The California Climate Credit is a program administered by the California Public Utilities Commission and the California Air Resources Board in which ratepayers receive a refund on their gas and electricity bills. The refund is paid in biannual installments for residential customers and monthly for small businesses. The funding for the refund comes from the utility providers who pay a carbon tax for polluting the air, and the refund is the dividend portion of the carbon fee and dividend program created by the Global Warming Solutions Act of 2006. The refund represents only a portion of the carbon tax collected, with the rest of the funds collected going towards programs to fight climate change.

The program is only applied to customers of for-profit utilities. Municipal utilities in California (such as the Los Angeles Department of Water and Power, the Sacramento Municipal Utility District, and the Imperial Irrigation District) do not pay the carbon tax that funds the program because the California Public Utilities Commission only regulates privately owned utilities.
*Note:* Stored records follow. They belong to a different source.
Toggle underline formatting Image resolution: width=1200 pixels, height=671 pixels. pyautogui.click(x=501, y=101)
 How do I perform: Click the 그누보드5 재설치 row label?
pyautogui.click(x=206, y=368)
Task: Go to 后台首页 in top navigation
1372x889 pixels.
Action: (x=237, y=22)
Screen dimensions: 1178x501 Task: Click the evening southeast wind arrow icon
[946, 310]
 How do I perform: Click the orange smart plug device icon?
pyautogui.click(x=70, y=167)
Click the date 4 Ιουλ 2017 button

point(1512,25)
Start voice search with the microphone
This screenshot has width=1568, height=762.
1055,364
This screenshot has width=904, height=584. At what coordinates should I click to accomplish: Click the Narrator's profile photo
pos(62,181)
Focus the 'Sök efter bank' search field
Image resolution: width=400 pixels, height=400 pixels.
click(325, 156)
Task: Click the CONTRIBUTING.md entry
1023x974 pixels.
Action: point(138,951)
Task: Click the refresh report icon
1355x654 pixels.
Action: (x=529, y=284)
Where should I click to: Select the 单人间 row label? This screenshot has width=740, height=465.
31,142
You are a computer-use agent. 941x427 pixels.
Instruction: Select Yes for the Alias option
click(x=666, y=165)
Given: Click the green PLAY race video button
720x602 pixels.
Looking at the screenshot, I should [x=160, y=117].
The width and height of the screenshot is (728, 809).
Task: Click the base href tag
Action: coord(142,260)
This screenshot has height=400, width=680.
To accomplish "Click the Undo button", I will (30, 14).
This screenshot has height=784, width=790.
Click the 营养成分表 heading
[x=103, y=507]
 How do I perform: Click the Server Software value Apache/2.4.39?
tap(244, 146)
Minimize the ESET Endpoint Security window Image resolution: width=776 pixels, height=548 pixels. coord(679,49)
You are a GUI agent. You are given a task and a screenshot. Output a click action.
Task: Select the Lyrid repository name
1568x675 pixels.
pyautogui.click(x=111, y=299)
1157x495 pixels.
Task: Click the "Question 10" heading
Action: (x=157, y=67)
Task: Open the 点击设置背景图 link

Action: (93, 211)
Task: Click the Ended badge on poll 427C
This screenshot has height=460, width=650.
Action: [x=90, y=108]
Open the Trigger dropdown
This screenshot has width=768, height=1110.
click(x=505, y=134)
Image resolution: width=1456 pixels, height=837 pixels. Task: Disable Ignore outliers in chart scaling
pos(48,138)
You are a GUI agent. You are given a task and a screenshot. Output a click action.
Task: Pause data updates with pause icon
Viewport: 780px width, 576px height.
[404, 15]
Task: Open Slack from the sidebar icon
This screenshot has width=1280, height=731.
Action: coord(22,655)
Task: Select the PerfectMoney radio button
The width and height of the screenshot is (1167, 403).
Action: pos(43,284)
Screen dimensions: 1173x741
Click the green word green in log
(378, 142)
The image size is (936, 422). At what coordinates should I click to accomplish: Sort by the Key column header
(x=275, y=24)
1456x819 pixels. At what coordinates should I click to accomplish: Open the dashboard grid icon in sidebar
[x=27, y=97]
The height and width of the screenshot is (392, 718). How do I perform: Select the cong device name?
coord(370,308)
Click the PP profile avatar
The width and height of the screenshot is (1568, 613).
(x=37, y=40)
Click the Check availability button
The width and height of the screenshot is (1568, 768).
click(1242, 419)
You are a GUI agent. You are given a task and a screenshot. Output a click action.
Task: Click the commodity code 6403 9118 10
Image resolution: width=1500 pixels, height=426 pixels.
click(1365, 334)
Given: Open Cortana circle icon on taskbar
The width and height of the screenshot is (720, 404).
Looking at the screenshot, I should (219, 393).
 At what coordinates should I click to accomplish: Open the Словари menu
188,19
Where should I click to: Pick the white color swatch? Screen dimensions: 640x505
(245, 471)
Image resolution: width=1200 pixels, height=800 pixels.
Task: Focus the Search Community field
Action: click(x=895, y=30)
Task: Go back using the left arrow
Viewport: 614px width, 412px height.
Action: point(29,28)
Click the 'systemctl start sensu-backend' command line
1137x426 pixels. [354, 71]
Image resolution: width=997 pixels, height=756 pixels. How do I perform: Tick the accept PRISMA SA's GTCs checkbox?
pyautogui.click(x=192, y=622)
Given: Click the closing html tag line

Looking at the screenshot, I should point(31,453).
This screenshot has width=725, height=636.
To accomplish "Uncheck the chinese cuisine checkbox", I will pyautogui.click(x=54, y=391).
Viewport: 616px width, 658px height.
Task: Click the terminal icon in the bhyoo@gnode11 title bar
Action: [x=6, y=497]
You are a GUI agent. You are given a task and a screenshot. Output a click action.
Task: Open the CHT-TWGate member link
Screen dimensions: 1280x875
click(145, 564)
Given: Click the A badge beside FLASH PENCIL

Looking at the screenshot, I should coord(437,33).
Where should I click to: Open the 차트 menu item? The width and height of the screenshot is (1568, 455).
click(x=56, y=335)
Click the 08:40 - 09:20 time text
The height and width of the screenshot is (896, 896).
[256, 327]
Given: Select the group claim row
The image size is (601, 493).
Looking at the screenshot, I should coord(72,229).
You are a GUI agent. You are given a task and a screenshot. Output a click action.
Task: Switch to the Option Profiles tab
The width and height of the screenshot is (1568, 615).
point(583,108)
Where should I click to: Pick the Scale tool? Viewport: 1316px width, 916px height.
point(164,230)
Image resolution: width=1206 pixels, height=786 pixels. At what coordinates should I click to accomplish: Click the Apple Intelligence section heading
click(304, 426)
The program was announced in 2014 with the first payments made in 2015. The program was set to expire in 2020, but in 2017 it was extended to 2030. In 2025 the program was extended again, until 2045.

== Disbursement ==
No action is required to receive the credit; customers automatically receive a credit on their bill under the line item "California Climate Credit". As of 2022, the following utility companies participate in the program:

- PG&E (electricity and natural gas)
- SDG&E (electricity and natural gas)
- SCE (electricity only)
- Pacific Power (PacifiCorp) (electricity only)
- Liberty Utilities (CalPeco Electric) (electricity only)
- Bear Valley Electric Service (electricity only)
- All Community Choice Aggregators (CCAs) (electricity only)
- SoCalGas (natural gas only)
- Southwest Gas (natural gas only)

Customers of utilities that provide both electricity and natural gas receive separate credits for electricity and natural gas.

For residential customers, each customer gets the same credit amount, regardless of how much energy the customer consumes. For small businesses, the credit is proportional to the amount of energy used. For the majority of residential electricity consumers, half the annual credit is applied in April and the other half is applied October. For natural gas consumers, the credit is applied in April in full. 10.7 million eligible residential customers saved an average of $35 on their electricity bills in October 2014. The credit amount differs depending on the utility company. In April 2022, credits ranged from $29.96 per household to $132.85 per household.

Beginning in 2026, the timing of the credit for residential electricity customers shifted from half in April and half in October to half in August and the other half in September.

== COVID-19 Response ==
In 2020, the credit was modified slightly in response to COVID-19. The motivation for the COVID-19 modification was twofold: (1) offsetting the financial impact of predicted increased residential electric bills after the Governor's stay-at-home order was announced on March 19, 2020, and (2) by reducing utility bills, encouraging residential customers to invest in energy efficient and money-saving products. The credit in April 2020 was disbursed as normal, but the October 2020 credit was moved up and disbursed 50% in May 2020 and 50% in June 2020.